Set down exactly the lines below, from the one containing "Image resolution: width=1337" through the final line, and include no others.
----- Given entries
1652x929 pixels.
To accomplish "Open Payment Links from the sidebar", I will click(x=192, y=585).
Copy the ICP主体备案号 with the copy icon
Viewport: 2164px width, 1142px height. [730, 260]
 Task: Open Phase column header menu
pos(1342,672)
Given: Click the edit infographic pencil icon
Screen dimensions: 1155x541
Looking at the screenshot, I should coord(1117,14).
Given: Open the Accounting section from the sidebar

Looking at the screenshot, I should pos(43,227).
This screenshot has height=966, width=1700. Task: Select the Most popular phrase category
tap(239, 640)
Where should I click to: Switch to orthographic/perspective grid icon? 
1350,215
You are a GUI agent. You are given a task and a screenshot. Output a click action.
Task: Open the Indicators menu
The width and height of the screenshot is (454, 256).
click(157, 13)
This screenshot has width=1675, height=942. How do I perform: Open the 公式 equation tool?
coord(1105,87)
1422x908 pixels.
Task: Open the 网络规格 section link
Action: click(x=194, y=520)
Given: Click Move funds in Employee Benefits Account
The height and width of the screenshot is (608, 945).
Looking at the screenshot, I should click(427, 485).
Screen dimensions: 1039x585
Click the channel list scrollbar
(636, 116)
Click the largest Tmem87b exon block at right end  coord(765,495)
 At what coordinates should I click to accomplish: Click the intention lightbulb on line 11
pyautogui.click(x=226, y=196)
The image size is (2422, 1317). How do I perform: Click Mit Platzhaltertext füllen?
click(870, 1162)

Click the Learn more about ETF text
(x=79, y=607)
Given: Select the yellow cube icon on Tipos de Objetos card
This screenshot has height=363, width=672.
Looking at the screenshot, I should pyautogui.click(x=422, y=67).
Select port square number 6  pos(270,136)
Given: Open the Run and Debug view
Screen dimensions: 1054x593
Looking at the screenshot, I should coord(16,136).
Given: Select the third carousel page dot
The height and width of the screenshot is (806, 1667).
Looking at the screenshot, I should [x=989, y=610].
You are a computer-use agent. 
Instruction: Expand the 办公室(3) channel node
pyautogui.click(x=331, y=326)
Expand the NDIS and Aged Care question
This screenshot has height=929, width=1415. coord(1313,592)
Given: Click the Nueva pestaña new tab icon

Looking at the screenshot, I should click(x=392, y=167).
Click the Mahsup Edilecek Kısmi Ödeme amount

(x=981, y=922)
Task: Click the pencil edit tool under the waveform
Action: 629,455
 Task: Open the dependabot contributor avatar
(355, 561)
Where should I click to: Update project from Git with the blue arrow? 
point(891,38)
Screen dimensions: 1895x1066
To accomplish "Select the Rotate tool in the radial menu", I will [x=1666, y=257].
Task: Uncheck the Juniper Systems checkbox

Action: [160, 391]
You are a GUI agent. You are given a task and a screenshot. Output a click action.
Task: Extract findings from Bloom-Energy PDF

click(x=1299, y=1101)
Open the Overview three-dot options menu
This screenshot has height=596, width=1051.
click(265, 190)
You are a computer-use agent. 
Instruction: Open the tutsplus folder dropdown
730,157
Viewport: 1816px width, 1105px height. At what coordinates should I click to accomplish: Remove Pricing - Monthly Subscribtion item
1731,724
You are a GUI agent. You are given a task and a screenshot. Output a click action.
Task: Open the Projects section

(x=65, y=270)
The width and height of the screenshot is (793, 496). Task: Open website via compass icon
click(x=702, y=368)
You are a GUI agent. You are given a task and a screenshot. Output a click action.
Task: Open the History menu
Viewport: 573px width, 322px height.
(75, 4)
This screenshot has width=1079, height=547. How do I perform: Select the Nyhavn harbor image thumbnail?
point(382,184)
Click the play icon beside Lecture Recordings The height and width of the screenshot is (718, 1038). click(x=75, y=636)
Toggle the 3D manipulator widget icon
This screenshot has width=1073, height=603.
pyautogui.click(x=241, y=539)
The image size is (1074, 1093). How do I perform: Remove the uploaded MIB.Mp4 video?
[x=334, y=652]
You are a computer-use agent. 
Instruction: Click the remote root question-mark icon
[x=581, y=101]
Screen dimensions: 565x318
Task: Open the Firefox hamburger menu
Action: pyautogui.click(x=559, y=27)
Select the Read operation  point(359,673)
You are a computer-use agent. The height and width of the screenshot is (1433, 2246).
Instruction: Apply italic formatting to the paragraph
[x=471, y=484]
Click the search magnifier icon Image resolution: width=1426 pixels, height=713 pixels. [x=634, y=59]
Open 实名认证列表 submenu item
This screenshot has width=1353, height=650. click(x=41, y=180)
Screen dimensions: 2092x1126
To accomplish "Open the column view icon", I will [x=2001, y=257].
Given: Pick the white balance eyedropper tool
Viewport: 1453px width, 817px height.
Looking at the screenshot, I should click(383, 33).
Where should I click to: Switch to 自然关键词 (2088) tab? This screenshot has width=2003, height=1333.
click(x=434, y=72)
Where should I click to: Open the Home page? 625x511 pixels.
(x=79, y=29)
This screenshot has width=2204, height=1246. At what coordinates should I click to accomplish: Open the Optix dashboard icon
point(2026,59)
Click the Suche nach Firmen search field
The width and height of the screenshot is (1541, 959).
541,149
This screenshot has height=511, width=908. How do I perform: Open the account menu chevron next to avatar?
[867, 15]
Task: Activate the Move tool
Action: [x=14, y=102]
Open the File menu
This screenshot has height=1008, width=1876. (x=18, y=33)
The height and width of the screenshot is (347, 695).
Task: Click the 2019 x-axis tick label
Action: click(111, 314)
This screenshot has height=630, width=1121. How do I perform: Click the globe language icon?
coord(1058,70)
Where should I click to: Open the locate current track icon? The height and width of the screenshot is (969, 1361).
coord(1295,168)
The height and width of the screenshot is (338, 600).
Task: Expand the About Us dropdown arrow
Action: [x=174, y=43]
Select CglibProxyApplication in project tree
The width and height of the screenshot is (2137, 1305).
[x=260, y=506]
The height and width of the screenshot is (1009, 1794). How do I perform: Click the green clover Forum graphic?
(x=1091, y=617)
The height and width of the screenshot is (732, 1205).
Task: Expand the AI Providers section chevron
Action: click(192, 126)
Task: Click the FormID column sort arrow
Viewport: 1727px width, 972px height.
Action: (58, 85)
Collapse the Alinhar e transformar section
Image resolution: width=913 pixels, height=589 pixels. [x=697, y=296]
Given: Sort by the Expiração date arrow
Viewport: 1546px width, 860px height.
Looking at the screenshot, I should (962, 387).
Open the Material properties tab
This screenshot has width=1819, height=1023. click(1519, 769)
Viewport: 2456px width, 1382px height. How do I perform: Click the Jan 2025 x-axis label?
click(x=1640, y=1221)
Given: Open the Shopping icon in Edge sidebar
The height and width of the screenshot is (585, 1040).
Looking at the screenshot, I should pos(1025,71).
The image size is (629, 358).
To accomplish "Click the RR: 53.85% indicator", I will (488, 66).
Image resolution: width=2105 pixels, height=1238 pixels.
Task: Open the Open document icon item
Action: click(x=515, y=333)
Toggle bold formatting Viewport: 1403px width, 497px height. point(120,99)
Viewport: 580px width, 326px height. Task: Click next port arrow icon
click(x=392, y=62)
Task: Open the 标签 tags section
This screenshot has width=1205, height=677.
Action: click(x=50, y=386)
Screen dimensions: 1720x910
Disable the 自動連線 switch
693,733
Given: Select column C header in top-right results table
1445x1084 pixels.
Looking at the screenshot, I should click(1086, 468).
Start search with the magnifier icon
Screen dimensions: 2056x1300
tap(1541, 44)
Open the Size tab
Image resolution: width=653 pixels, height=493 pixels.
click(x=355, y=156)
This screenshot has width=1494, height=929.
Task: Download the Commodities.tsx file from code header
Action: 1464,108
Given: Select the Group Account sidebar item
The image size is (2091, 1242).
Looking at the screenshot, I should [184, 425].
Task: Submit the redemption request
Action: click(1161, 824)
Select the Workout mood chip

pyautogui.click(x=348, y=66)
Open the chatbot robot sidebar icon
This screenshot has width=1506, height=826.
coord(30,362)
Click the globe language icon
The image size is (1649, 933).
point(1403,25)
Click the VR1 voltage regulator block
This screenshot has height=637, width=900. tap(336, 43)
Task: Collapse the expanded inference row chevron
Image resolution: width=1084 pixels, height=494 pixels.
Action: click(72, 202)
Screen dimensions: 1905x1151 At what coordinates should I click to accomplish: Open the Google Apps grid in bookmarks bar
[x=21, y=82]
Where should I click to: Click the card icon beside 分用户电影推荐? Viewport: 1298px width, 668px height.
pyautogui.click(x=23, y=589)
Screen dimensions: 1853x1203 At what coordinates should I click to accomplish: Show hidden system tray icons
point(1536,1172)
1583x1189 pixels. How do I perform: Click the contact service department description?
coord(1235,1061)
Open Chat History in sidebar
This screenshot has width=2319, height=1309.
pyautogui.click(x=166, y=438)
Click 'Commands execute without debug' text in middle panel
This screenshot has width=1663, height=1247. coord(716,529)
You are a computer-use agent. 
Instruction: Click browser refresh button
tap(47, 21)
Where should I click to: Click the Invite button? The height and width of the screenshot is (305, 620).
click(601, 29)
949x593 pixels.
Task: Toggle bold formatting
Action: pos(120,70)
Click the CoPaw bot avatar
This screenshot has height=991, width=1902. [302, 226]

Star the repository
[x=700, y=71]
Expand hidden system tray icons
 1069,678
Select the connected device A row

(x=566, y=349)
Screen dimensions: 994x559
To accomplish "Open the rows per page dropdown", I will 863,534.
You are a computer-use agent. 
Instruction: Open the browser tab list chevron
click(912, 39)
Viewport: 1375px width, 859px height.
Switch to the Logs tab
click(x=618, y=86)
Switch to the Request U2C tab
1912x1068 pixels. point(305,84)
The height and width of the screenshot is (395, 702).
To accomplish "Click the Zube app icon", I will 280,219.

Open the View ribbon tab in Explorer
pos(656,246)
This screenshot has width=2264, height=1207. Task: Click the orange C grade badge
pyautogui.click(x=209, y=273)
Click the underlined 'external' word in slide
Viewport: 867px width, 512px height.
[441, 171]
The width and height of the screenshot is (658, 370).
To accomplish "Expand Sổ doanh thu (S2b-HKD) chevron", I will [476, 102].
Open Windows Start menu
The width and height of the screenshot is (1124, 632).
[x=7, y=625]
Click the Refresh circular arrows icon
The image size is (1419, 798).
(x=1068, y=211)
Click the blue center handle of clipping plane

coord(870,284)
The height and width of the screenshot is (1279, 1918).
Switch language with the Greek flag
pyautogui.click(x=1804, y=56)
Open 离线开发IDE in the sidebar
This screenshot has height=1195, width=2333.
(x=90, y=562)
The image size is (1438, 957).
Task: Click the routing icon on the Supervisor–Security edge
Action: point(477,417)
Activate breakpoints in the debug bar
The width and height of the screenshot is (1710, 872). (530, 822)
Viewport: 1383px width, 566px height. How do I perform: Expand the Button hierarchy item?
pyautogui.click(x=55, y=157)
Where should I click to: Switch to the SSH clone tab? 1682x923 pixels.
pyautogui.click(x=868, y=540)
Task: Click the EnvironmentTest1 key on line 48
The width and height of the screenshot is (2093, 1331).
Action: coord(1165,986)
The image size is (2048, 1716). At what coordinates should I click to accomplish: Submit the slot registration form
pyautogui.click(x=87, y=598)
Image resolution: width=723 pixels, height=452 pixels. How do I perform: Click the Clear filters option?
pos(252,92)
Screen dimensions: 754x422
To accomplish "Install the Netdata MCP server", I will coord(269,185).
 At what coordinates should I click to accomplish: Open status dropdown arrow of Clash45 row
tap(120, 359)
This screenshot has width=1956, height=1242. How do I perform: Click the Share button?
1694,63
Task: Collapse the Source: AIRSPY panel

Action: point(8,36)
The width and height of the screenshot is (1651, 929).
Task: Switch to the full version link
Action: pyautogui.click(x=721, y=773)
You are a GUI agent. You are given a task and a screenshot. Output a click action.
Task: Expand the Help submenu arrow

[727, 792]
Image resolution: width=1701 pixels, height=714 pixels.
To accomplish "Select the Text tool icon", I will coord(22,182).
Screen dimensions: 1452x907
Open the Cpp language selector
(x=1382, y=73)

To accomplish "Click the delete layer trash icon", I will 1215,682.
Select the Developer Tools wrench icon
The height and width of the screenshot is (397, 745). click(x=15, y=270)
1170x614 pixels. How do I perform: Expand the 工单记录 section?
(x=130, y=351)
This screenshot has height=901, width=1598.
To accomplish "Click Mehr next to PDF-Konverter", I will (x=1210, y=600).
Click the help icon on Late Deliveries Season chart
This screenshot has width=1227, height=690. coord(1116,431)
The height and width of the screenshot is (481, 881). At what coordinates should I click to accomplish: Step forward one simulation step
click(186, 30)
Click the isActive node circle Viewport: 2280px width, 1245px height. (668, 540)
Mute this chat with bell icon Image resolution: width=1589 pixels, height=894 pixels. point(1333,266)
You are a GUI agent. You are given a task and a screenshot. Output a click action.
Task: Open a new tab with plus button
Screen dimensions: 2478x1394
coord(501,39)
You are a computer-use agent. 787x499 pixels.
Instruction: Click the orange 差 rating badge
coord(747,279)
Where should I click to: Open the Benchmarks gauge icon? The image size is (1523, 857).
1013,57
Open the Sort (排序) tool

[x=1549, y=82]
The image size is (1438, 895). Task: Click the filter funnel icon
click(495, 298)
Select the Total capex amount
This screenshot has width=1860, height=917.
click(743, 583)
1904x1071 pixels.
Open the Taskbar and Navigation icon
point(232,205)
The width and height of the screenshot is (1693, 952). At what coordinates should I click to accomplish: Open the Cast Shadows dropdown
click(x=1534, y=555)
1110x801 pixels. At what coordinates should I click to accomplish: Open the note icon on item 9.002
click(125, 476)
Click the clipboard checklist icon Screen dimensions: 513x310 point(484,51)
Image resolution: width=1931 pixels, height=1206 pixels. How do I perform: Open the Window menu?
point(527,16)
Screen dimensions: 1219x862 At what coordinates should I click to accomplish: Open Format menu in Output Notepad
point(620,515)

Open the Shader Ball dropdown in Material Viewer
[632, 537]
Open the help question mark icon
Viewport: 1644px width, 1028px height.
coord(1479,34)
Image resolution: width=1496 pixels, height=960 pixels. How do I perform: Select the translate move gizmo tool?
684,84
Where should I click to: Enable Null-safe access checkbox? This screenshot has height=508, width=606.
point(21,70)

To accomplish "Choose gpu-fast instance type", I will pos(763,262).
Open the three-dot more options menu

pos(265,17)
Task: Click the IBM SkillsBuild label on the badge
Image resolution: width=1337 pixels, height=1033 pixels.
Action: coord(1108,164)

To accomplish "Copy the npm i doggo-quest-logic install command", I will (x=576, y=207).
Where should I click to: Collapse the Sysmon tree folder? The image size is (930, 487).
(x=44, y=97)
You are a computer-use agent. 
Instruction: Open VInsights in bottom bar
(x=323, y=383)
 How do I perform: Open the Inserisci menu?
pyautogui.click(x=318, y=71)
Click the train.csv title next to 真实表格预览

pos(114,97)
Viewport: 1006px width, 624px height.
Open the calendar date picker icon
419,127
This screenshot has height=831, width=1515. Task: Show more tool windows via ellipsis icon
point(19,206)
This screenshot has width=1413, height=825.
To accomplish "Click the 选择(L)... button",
----------
◆ Result for this exercise ◆
Image resolution: width=1337 pixels, height=1033 pixels.
Action: coord(1108,164)

To accomplish "Copy the npm i doggo-quest-logic install command", I will (x=576, y=207).
Where should I click to: Collapse the Sysmon tree folder? The image size is (930, 487).
(x=44, y=97)
You are a computer-use agent. 
Instruction: Open VInsights in bottom bar
(x=323, y=383)
 How do I perform: Open the Inserisci menu?
pyautogui.click(x=318, y=71)
Click the train.csv title next to 真实表格预览

pos(114,97)
Viewport: 1006px width, 624px height.
Open the calendar date picker icon
419,127
This screenshot has height=831, width=1515. Task: Show more tool windows via ellipsis icon
point(19,206)
This screenshot has width=1413, height=825.
To accomplish "Click the 选择(L)... button",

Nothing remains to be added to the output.